By fetching and dispatching two instructions at a time, a maximum of two instructions per cycle can be completed. The advanced architecture and parallel processing pdf executes multiple instructions in the same execution unit in parallel by dividing the execution unit into different phases, whereas the latter executes multiple instructions in parallel by using multiple execution units. 1966 is often mentioned as the first superscalar design.
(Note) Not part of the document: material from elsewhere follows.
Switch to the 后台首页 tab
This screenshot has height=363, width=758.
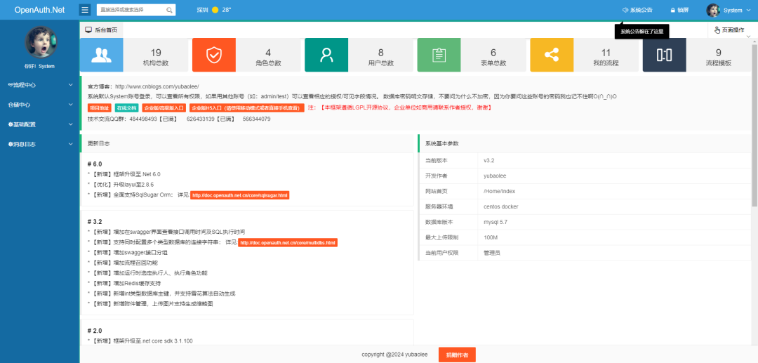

CPUs developed since about 1998 are superscalar. Each instruction executed by a scalar processor typically manipulates one or two data items at a time. A superscalar processor is a mixture of the two. Each instruction processes one data item, but there are multiple execution units within each CPU thus multiple instructions can be processing separate data items concurrently. Superscalar CPU design emphasizes improving the instruction dispatcher accuracy, and allowing it to keep the multiple execution units in use at all times. This has become increasingly important as the number of units has increased.
If the dispatcher is ineffective at keeping all of these units fed with instructions, the performance of the system will be no better than that of a simpler, cheaper design. In a superscalar CPU the dispatcher reads instructions from memory and decides which ones can be run in parallel, dispatching each to one of the several execution units contained inside a single CPU. Therefore, a superscalar processor can be envisioned having multiple parallel pipelines, each of which is processing instructions simultaneously from a single instruction thread. Existing binary executable programs have varying degrees of intrinsic parallelism. In some cases instructions are not dependent on each other and can be executed simultaneously.
In other cases they are inter-dependent: one instruction impacts either resources or results of the other. When the number of simultaneously issued instructions increases, the cost of dependency checking increases extremely rapidly. This is exacerbated by the need to check dependencies at run time and at the CPU’s clock rate. This cost includes additional logic gates required to implement the checks, and time delays through those gates.